▶ _WHAT THE TASK REQUIRES_
Please copy the rows below word for word, beginning with the first row and stopping after the line that contains "Action: click(56, 521)".

== INPUT DATA ==

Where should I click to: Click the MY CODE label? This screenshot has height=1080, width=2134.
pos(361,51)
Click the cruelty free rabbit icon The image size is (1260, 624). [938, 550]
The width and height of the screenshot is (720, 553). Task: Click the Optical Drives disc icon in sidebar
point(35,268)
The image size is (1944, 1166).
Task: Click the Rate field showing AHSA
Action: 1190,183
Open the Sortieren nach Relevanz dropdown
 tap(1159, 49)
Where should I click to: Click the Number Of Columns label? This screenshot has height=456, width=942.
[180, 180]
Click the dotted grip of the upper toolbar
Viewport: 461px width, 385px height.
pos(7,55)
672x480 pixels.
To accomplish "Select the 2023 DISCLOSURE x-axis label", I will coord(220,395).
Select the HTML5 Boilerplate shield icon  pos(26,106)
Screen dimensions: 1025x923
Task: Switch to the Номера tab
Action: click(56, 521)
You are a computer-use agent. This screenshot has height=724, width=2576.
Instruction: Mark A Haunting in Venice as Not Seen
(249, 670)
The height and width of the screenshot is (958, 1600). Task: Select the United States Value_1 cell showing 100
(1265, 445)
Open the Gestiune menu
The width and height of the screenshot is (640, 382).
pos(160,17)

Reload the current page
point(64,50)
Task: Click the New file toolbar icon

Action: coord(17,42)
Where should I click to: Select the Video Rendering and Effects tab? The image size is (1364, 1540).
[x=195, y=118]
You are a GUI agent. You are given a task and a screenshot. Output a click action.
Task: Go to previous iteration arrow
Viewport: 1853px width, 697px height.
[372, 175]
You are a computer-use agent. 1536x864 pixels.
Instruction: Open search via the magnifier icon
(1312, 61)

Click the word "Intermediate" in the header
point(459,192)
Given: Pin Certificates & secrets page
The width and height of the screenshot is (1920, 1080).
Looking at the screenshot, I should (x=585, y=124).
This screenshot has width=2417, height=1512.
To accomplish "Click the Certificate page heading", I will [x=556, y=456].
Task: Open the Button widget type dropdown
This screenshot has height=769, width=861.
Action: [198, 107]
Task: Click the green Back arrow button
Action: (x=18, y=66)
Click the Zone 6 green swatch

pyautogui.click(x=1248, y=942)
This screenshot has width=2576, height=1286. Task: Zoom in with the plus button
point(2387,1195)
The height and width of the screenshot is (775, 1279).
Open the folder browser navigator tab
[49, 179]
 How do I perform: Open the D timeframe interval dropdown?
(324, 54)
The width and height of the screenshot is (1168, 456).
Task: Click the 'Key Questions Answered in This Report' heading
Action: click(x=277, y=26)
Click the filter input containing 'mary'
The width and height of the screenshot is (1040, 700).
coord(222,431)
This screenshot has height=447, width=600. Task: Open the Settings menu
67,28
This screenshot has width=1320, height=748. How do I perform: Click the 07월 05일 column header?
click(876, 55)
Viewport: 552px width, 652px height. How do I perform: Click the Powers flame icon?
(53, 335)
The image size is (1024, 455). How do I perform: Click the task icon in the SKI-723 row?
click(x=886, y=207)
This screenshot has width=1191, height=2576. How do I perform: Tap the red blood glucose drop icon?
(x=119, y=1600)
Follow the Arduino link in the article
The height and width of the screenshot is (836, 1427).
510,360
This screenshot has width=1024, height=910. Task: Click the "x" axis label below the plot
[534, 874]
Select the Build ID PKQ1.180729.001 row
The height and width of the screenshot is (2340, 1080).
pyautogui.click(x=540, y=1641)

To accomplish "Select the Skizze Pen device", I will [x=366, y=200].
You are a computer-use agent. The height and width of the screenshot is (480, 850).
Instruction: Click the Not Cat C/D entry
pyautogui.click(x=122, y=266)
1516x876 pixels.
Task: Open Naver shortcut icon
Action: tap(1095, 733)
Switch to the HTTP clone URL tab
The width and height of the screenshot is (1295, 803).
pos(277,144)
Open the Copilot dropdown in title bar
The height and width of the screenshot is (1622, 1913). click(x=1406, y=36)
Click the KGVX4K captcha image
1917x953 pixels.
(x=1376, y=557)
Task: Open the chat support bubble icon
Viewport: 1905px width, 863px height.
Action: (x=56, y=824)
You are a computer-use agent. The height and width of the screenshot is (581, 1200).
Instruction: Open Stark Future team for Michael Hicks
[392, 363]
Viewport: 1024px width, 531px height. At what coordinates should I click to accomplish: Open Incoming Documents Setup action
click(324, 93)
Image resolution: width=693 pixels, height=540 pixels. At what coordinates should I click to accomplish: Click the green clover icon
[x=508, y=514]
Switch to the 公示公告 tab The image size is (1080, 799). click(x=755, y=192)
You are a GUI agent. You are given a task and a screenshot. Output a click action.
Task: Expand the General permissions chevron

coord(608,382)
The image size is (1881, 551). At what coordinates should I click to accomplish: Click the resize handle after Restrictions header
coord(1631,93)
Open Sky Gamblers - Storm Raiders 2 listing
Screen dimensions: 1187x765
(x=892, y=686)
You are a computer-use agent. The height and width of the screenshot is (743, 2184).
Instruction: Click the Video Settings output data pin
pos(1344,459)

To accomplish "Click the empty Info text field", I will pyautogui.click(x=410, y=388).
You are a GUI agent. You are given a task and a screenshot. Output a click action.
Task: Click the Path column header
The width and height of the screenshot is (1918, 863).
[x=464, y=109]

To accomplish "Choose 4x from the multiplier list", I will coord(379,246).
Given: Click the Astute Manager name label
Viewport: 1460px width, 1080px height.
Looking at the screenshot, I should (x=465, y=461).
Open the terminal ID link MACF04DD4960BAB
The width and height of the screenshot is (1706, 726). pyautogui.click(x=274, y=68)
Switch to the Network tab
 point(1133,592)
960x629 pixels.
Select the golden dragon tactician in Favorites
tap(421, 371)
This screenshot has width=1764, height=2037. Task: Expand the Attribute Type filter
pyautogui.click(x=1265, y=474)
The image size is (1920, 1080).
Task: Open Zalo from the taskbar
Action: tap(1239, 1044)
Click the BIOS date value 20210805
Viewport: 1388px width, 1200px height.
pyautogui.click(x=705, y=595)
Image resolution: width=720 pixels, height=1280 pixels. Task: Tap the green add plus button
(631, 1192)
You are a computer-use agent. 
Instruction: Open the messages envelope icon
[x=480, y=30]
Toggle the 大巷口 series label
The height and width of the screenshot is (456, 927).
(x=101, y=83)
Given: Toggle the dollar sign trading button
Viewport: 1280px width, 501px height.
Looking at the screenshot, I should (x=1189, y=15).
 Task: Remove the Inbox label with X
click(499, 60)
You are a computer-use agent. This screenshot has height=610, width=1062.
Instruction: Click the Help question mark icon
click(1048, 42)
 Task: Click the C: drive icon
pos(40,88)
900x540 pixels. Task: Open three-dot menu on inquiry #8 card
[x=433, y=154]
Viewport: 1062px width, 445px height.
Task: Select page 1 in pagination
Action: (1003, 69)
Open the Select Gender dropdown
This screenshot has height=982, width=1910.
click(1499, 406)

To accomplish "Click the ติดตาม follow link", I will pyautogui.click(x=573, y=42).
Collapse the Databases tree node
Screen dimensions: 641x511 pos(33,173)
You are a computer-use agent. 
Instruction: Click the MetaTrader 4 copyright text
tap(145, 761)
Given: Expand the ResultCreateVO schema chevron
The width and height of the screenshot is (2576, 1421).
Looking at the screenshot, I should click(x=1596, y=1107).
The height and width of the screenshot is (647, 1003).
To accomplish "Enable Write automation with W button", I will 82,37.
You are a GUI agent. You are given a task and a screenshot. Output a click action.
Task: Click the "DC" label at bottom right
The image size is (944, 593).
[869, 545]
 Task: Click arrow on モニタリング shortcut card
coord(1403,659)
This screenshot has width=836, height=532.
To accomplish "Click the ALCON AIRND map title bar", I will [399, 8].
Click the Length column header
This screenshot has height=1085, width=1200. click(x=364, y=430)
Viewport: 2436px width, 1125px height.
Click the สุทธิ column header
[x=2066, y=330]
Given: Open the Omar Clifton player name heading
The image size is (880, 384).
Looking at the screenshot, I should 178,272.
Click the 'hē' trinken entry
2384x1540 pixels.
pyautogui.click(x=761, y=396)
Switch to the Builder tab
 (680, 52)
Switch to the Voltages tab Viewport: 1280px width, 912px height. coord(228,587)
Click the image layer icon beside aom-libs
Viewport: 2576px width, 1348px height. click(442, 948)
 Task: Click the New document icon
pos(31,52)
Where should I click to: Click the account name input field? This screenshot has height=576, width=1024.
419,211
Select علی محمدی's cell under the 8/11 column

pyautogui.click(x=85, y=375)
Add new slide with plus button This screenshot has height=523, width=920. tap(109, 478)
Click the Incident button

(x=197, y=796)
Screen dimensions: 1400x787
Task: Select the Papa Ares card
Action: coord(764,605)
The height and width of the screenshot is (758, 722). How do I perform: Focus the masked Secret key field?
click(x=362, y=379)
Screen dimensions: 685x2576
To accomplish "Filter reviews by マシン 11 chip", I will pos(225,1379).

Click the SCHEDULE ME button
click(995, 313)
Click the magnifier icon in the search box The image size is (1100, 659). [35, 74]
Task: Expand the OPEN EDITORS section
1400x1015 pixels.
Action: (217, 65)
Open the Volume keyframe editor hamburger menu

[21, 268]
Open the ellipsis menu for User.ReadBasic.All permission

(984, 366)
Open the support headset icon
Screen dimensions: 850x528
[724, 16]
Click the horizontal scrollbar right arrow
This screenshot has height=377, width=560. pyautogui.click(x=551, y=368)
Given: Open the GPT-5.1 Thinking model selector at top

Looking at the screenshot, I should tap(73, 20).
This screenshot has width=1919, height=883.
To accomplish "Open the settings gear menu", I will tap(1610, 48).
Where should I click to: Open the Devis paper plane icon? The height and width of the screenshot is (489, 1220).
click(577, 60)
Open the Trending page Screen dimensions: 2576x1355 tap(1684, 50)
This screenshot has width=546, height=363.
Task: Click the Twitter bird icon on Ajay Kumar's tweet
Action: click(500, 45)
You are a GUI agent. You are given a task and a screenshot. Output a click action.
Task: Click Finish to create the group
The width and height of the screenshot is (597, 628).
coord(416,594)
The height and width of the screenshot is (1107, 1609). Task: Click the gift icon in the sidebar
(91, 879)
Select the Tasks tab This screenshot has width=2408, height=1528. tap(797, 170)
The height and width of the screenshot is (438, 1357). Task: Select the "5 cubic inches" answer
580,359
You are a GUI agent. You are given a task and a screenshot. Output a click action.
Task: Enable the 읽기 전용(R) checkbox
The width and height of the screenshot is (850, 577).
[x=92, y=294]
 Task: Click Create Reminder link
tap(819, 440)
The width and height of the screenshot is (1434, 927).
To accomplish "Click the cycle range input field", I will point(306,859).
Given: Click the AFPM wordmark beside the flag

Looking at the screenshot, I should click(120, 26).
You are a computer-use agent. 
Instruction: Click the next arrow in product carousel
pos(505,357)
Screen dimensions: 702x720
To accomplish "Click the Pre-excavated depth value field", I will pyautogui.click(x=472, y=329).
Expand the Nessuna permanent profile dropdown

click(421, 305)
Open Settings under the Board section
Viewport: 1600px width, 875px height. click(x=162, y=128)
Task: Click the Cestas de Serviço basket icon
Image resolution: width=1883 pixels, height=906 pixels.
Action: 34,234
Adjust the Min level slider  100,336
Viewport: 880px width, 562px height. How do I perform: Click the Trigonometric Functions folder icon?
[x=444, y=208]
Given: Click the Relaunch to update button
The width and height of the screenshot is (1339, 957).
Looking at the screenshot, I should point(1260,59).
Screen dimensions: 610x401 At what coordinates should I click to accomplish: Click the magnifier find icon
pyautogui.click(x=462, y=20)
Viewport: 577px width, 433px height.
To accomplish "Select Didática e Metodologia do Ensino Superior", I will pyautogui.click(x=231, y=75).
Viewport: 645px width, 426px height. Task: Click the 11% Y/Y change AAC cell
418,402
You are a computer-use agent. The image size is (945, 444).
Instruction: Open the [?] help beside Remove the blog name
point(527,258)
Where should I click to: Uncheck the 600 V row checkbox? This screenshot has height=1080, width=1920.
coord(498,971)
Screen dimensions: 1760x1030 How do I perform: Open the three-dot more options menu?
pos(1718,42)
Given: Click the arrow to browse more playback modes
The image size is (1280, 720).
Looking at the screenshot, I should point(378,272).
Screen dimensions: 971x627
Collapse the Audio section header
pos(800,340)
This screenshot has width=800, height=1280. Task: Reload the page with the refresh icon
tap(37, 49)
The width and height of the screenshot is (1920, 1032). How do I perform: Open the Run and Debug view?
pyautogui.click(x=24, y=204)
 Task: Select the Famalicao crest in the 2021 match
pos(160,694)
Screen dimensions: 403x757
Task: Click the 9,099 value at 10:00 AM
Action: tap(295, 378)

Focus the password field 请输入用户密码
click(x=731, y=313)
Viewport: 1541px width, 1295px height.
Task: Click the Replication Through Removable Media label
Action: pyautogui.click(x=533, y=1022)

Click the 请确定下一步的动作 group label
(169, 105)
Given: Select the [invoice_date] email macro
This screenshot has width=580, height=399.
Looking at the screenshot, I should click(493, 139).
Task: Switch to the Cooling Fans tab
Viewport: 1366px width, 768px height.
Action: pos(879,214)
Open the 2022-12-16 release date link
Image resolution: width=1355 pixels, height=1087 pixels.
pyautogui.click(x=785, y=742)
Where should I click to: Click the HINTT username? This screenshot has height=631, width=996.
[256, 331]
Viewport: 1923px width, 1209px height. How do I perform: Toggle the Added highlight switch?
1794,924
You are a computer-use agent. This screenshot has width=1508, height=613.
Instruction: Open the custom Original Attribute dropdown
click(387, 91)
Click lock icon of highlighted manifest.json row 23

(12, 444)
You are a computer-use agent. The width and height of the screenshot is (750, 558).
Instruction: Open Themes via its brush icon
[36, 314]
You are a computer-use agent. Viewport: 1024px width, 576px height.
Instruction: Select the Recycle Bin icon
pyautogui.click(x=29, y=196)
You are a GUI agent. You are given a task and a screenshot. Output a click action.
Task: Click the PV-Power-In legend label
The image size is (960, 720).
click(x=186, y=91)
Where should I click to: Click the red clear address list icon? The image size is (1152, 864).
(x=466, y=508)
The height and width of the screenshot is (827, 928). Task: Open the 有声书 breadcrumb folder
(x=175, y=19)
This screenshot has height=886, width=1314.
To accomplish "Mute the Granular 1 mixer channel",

===

▶ _RESPONSE TO THIS TASK_
Where should I click to: Click the MY CODE label? This screenshot has height=1080, width=2134.
pos(361,51)
Click the cruelty free rabbit icon The image size is (1260, 624). [938, 550]
The width and height of the screenshot is (720, 553). Task: Click the Optical Drives disc icon in sidebar
point(35,268)
The image size is (1944, 1166).
Task: Click the Rate field showing AHSA
Action: 1190,183
Open the Sortieren nach Relevanz dropdown
 tap(1159, 49)
Where should I click to: Click the Number Of Columns label? This screenshot has height=456, width=942.
[180, 180]
Click the dotted grip of the upper toolbar
Viewport: 461px width, 385px height.
pos(7,55)
672x480 pixels.
To accomplish "Select the 2023 DISCLOSURE x-axis label", I will coord(220,395).
Select the HTML5 Boilerplate shield icon  pos(26,106)
Screen dimensions: 1025x923
Task: Switch to the Номера tab
Action: click(56, 521)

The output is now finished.